### [YOUR INSTRUCTIONS]
Copy out, without any changes, the rows below from the line containing "840x597 pixels. How" through the line containing "[x=840, y=147]", including both of those lines.

════════════════════

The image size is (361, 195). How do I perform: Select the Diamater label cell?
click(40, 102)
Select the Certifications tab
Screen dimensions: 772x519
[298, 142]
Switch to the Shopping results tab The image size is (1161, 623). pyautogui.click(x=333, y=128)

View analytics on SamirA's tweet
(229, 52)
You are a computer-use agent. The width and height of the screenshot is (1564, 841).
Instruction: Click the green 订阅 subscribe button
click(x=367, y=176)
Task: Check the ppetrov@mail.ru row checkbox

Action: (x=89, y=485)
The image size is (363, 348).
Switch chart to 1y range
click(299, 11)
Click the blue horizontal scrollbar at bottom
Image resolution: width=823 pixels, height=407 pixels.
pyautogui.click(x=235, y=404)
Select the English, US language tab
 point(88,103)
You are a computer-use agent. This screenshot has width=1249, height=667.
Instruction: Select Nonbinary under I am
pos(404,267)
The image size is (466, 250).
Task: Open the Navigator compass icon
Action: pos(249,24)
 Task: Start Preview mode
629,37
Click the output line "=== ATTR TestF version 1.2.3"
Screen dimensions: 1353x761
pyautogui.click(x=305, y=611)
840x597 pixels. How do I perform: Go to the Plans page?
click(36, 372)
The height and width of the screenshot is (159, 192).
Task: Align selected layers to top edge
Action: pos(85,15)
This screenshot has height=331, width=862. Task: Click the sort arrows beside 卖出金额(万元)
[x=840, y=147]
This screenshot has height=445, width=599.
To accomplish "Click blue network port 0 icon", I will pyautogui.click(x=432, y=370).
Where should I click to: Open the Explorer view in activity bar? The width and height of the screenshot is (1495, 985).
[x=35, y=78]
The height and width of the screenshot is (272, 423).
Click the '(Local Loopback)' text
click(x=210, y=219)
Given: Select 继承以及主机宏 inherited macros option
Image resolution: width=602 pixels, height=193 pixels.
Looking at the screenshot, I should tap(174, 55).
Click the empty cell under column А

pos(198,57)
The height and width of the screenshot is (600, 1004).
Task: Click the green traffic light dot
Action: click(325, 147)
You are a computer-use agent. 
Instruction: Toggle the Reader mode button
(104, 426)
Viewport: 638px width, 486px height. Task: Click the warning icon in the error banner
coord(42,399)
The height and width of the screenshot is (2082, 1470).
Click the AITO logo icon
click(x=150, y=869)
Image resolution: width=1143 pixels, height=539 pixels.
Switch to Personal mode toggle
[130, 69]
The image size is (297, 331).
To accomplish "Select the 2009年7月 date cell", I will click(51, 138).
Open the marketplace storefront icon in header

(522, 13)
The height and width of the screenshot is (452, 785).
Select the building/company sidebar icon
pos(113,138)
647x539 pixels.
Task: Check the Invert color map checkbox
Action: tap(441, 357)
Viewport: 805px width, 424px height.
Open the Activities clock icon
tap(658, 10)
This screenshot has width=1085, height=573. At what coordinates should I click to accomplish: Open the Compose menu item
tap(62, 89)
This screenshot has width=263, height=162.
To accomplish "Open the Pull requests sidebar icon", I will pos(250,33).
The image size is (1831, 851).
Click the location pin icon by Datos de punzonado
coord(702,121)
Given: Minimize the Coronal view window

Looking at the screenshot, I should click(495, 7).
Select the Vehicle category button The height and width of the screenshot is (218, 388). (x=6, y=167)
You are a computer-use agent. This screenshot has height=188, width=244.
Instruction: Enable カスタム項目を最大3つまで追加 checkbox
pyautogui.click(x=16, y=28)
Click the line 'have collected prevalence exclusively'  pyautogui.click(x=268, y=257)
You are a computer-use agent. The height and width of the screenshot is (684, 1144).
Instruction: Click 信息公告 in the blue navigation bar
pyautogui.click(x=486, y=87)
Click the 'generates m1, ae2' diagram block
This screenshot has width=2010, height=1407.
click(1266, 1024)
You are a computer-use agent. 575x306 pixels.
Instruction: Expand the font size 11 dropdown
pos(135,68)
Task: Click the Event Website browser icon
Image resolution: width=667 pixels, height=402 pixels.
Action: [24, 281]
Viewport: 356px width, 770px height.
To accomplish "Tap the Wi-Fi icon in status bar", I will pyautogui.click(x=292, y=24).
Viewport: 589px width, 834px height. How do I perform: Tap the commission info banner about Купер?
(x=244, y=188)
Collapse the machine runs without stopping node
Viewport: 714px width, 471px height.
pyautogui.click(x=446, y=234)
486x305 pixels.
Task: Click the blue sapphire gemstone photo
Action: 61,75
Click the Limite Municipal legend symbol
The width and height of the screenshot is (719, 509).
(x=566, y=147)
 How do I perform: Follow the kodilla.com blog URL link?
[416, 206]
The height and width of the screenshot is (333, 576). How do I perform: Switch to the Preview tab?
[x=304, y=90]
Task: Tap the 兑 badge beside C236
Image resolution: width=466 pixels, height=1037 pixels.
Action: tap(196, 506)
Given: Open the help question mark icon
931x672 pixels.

════════════════════

### [ANSWER]
840x597 pixels. How do I perform: Go to the Plans page?
click(36, 372)
The height and width of the screenshot is (159, 192).
Task: Align selected layers to top edge
Action: pos(85,15)
This screenshot has height=331, width=862. Task: Click the sort arrows beside 卖出金额(万元)
[x=840, y=147]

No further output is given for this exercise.